Dalam satu pidatonya, Ali r.a mengingatkan, “Saya sudah lihat sendiri sahabat-sahabat Rasulullah SAW. Tidak seorangpun dari kalian yang dapat menyamai keutamaan mereka”. Nasihat-nasihat Ali r.a ini cukup banyak ditulis dalam buku-buku sejarah. Sama sekali tidak ditemukan cercaan terhadap sahabat, justru yang banyak adalah pesan keutamaan sahabat.
Imam Ja’far al-Shadiq ketika membicarakan keutamaan Abu Bakar r.a beliau berkata, “Di samping saya mengharap syafa’at dari Ali, saya juga mengharap syafa’at dari Abu Bakar” (riwayat al-Daraqutni).
Imam Ja’far pernah mengatakan, “Aku dilahirkan oleh Abu Bakar dua kali” (Ahmad bin Zain al-Habsyi,Syarhul ‘Ainiyah, 22). Ketika ia masih hidup, nama beliau (Ja’far) pernah dibajak oleh orang-orang Syiah. Syiah membuat fitnah bahwa Ja’far berlepas diri dari Syaikhoni (Abu Bakar dan Umar). Sontak ia marah. Beliau mengatakan, “Allah berlepas dari mereka (orang-orang Syiah). Demi Allah, sesungguhnya aku berharap Allah memberiku manfaat berkat hubungan kekerabatku dengan Abu Bakar” (Abdullah bin Syekh al-Aidarus,Al-Iqdun Nabawi, 230).

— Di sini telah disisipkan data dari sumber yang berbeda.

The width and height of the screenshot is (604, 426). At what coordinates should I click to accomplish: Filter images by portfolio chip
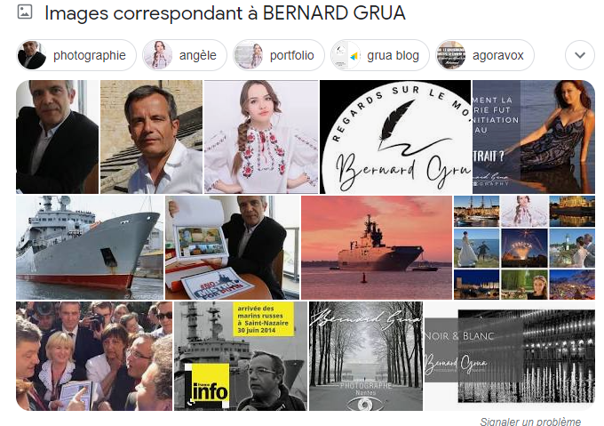tap(279, 55)
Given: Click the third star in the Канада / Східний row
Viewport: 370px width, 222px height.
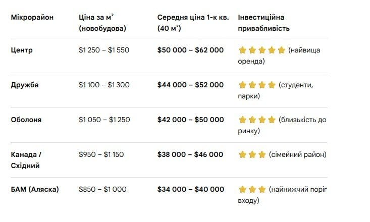Looking at the screenshot, I should coord(261,155).
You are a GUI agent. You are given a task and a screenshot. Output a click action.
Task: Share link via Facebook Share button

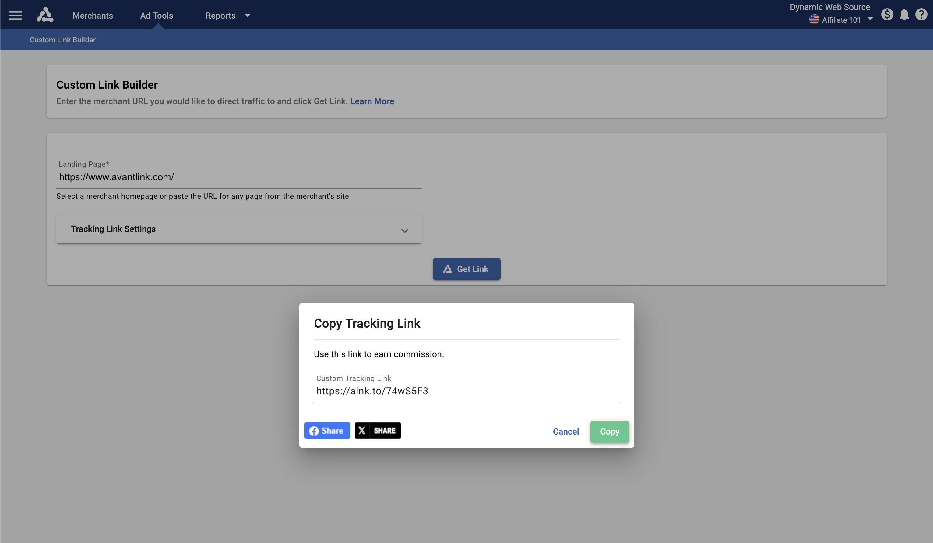[327, 430]
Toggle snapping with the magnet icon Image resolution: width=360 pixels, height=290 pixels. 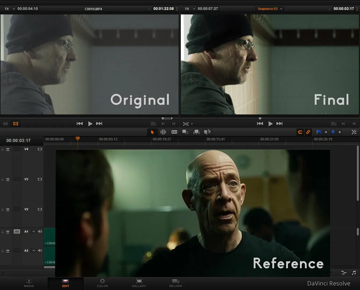click(300, 132)
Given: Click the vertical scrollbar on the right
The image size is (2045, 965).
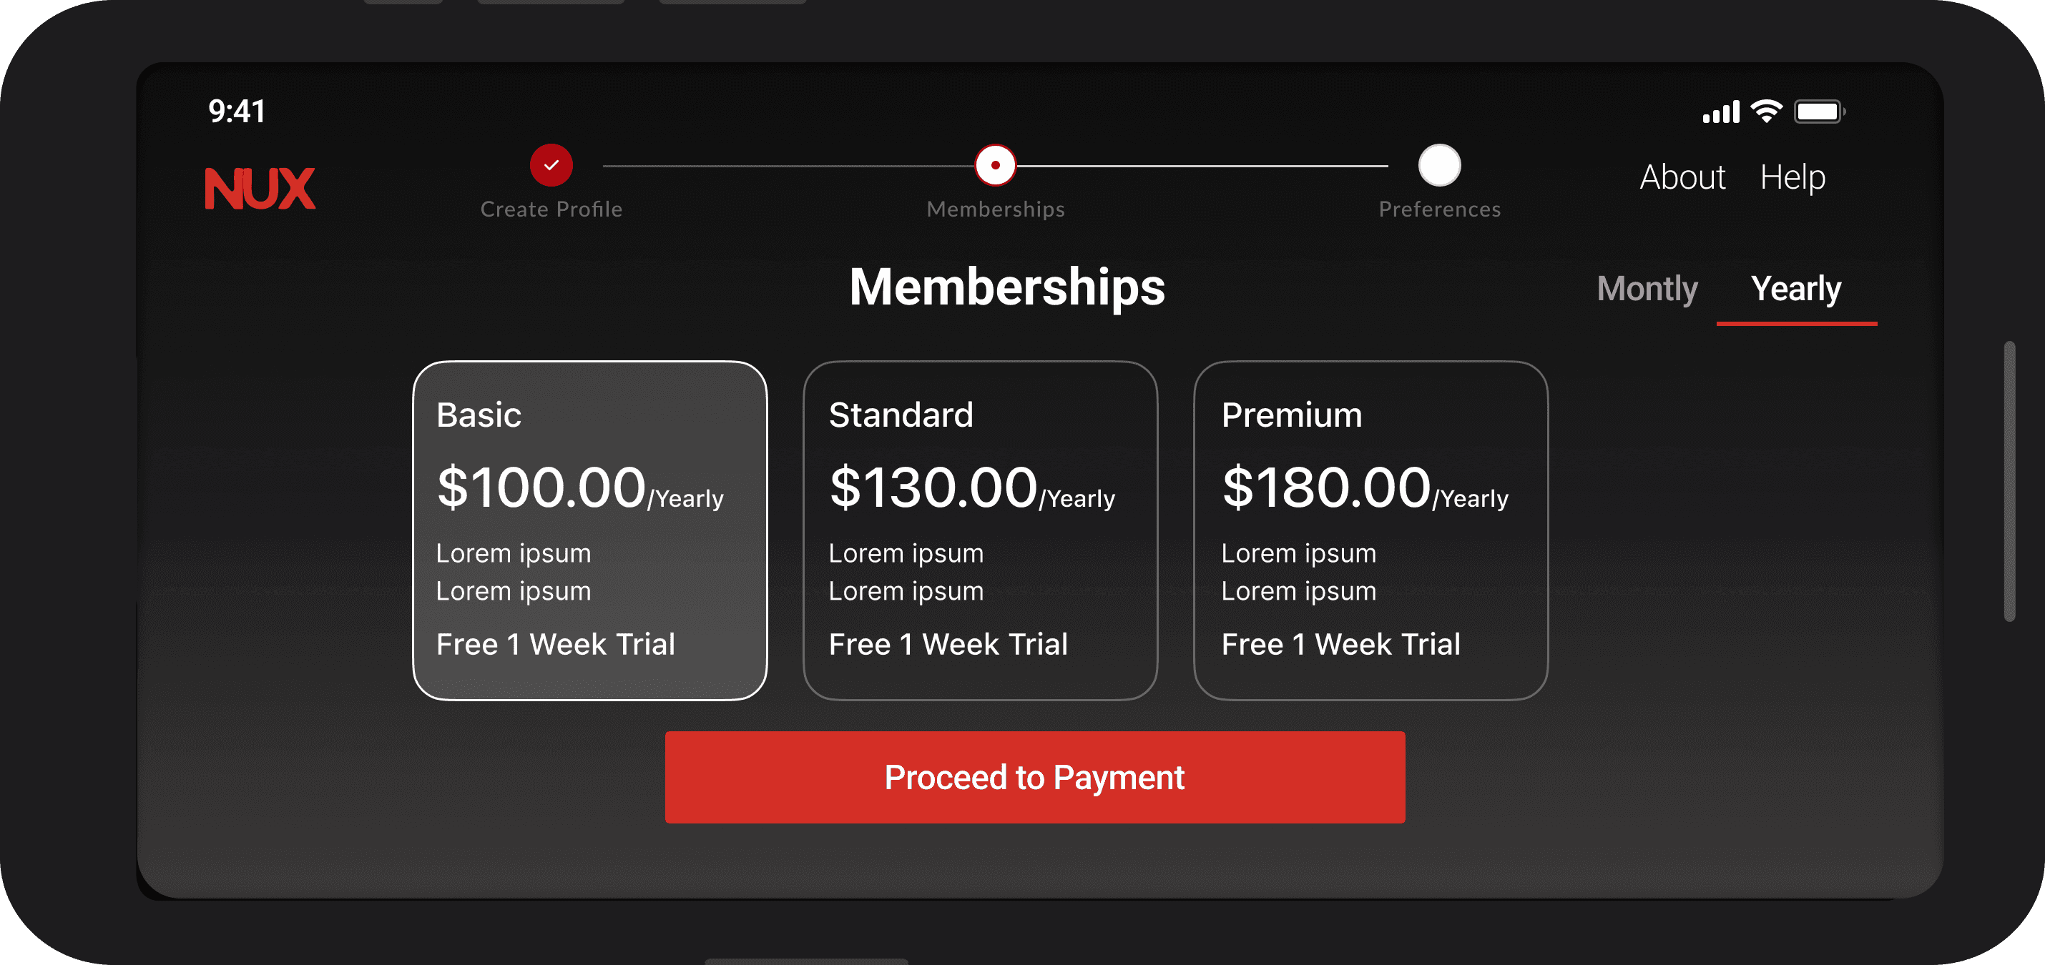Looking at the screenshot, I should click(2009, 481).
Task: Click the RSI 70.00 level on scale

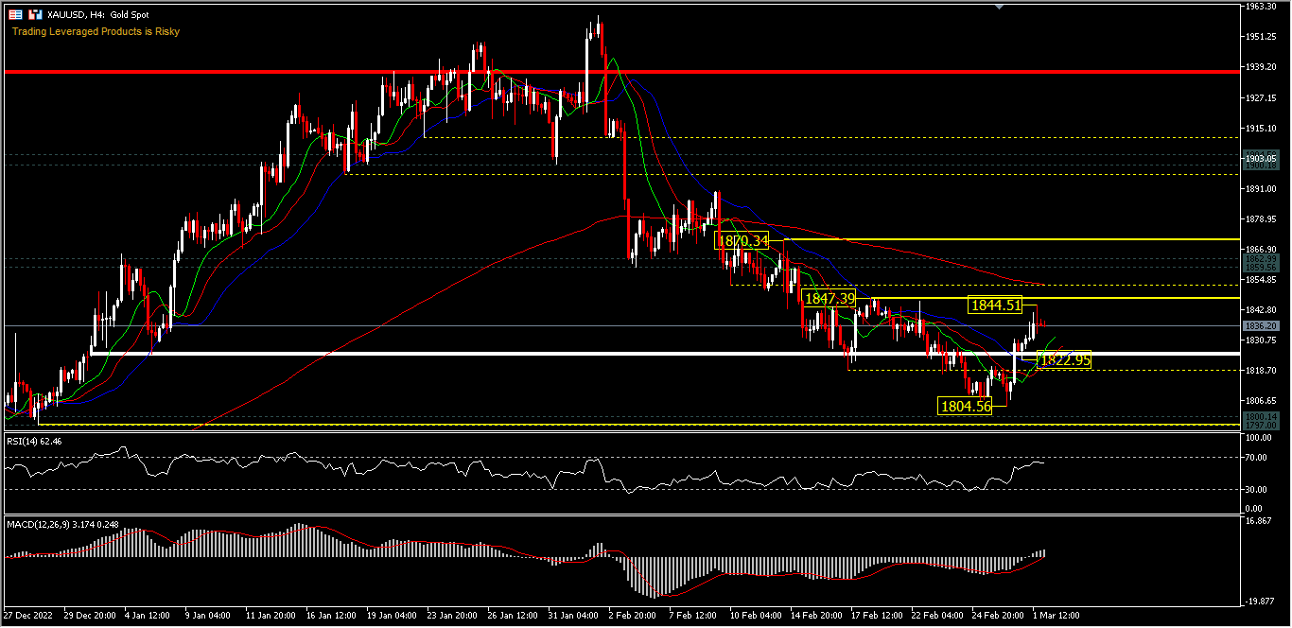Action: click(x=1256, y=457)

Pernyataan Ja’far al-Shadiq ini menunjukkan bahwa antara dia beserta nasab-nasabnya mengakui Abu Bakar sebagai kerabat (Ahlul Bait). Keturunan Ja’far juga berkeyakinan sama. Ini menunjukkan, bahwa Ja’far, yang diagungkan oleh Syiah sebagai imam, tidak menyempitkan makna Ahlul Bait. Definisi ini sama dengan keyakinan Ahlus Sunnah dari dulu hingga kini.
Definisi ini lebih masuk akal, sebab pendapat ini berdiri secara adil. Tanpa ada cacian, pilih-pilih sahabat. Yang dikedepankan Ahlus Sunnah adalah metodologi, bukan doktrin mitologi.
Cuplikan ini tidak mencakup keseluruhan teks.